Instructions to follow
Which lines in the records below mention the word "filter"? Copy each one out.

Exercise data
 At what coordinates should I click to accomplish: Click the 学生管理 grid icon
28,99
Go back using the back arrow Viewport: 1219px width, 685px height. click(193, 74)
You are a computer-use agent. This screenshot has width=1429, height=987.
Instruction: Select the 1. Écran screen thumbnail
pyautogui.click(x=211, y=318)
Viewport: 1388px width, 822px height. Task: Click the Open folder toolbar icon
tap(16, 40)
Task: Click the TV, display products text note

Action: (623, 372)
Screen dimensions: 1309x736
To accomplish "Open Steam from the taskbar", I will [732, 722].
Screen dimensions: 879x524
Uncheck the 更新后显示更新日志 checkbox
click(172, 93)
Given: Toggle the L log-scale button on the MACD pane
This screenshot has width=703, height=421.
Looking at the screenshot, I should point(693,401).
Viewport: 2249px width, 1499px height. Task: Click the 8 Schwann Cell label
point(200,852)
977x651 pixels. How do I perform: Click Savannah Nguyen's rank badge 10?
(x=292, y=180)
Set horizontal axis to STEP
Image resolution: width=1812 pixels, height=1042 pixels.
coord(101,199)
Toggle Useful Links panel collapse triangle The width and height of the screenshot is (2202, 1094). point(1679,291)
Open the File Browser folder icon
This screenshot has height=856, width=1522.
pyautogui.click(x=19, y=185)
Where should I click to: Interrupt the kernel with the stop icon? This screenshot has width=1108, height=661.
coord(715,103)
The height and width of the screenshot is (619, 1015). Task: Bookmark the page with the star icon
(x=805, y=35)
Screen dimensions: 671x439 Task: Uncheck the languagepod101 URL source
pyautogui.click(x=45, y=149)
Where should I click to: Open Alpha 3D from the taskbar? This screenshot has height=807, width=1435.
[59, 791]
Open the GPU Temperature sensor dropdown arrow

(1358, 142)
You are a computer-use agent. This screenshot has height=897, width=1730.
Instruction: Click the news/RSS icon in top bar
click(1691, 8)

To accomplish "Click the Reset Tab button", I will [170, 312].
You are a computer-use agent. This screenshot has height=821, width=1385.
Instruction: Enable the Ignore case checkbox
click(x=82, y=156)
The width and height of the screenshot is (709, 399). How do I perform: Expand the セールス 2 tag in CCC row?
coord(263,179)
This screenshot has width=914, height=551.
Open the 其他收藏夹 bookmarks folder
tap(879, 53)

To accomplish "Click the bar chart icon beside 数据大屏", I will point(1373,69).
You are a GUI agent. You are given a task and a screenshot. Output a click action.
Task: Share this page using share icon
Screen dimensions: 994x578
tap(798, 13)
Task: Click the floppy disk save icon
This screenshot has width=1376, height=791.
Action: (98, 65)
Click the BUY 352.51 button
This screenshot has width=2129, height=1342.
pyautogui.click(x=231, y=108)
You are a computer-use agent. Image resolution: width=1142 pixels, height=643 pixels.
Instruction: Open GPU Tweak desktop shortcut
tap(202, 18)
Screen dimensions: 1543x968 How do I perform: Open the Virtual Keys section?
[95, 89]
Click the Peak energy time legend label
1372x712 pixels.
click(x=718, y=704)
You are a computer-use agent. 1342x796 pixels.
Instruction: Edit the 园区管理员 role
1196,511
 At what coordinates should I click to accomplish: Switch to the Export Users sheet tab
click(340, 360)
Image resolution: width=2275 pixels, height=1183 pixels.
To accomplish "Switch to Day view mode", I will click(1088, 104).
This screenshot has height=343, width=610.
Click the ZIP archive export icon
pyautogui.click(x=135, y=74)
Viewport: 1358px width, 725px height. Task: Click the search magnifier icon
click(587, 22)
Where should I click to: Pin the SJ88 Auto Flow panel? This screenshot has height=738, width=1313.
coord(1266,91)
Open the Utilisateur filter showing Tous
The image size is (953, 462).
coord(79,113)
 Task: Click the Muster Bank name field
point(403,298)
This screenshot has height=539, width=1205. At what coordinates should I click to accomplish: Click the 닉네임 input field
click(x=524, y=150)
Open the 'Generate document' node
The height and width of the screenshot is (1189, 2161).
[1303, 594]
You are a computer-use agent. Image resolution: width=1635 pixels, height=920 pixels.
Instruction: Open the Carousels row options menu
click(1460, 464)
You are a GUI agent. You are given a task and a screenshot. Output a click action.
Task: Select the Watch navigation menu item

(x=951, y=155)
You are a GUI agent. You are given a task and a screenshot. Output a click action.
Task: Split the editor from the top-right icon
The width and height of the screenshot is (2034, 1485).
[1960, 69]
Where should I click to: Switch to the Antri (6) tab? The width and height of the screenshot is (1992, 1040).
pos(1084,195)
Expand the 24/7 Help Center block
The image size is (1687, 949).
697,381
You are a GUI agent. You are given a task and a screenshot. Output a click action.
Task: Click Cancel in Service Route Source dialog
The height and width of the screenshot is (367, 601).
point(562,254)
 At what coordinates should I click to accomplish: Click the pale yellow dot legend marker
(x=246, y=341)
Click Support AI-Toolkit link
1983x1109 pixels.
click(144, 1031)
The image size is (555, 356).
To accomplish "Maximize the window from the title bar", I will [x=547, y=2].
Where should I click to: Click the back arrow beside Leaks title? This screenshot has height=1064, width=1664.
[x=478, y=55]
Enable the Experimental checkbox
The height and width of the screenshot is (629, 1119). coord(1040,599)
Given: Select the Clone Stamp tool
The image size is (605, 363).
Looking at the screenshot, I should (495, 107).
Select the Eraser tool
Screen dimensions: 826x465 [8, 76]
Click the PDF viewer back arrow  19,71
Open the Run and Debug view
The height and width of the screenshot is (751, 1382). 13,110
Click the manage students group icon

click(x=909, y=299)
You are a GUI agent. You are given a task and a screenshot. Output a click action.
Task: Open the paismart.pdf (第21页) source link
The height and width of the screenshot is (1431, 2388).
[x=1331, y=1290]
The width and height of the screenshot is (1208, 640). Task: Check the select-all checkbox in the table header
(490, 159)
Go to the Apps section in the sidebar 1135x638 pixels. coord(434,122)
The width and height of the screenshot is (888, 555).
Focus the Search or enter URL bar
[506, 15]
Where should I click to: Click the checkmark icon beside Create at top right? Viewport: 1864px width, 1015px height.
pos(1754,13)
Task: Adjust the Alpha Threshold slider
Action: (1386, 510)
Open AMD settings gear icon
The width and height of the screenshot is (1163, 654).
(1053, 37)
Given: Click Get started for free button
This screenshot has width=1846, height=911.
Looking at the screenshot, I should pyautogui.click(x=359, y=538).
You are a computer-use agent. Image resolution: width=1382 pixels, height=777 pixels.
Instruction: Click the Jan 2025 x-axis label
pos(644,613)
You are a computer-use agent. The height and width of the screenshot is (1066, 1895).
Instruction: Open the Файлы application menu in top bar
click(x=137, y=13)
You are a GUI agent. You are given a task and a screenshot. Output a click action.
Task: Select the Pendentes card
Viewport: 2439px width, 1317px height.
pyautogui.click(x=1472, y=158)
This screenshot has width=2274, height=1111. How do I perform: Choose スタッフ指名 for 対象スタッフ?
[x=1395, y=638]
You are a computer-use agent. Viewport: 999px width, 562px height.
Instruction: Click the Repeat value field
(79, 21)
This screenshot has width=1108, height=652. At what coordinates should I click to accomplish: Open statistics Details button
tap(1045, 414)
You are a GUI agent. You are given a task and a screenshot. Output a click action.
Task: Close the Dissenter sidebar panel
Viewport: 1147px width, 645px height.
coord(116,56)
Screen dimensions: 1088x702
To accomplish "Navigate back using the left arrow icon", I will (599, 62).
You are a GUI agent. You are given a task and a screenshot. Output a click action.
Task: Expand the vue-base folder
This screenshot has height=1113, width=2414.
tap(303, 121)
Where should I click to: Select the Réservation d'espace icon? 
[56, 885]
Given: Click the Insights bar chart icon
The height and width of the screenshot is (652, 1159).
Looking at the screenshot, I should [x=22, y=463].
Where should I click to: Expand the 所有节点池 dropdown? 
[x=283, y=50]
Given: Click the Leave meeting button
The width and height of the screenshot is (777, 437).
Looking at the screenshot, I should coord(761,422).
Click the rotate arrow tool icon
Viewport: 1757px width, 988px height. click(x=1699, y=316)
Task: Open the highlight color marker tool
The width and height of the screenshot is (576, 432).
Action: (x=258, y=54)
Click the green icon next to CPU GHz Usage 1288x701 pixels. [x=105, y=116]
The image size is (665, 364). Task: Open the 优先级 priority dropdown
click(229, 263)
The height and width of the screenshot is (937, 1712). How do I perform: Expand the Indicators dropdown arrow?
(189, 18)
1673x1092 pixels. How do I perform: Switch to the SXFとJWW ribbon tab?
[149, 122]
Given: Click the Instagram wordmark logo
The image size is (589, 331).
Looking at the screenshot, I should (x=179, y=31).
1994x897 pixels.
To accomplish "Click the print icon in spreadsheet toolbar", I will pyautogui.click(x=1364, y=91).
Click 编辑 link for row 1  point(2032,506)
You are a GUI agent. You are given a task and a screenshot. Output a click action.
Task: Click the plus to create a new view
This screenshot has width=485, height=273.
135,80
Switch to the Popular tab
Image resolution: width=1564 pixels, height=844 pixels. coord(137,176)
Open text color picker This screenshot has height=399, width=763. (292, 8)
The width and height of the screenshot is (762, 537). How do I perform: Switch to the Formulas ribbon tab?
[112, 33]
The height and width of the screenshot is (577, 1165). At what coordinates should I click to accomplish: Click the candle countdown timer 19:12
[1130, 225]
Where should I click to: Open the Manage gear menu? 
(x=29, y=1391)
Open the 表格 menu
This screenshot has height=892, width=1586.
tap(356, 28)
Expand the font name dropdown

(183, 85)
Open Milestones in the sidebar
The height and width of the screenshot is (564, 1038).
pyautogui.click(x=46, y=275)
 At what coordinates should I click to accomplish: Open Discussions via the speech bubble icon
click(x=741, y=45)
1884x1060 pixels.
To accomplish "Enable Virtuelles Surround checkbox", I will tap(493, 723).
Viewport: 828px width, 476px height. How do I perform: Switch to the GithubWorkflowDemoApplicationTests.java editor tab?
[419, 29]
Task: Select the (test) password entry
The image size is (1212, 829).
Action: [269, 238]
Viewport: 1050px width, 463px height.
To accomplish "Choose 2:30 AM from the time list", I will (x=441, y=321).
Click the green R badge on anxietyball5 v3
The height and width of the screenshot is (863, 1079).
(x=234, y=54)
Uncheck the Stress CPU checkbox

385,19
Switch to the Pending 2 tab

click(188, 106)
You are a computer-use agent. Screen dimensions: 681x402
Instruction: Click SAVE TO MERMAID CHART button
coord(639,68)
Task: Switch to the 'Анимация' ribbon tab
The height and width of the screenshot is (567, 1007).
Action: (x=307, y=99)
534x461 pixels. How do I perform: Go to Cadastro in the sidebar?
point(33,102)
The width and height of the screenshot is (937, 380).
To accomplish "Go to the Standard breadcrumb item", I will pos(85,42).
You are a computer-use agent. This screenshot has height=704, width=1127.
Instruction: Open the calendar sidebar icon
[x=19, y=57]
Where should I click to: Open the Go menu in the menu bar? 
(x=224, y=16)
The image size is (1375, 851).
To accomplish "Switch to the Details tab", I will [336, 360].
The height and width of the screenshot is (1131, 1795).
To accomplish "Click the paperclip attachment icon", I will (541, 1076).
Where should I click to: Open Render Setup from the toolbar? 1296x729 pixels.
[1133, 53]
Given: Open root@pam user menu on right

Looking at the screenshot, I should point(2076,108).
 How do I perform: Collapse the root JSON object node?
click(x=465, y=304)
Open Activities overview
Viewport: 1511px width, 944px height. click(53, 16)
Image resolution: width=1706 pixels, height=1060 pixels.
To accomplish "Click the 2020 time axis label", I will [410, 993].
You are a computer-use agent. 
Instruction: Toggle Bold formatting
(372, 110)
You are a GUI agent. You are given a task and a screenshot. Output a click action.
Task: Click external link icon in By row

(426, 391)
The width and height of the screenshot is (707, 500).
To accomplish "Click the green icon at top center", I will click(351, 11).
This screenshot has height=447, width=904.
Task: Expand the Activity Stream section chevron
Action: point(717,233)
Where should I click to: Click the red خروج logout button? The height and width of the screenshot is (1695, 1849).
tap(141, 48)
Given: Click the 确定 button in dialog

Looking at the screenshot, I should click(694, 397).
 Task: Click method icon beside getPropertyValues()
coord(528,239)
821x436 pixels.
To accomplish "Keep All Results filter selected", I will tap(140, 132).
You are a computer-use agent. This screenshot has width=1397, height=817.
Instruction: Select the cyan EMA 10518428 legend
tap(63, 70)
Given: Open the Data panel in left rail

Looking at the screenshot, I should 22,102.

Written response
Open the Utilisateur filter showing Tous
To accomplish "Keep All Results filter selected", I will tap(140, 132).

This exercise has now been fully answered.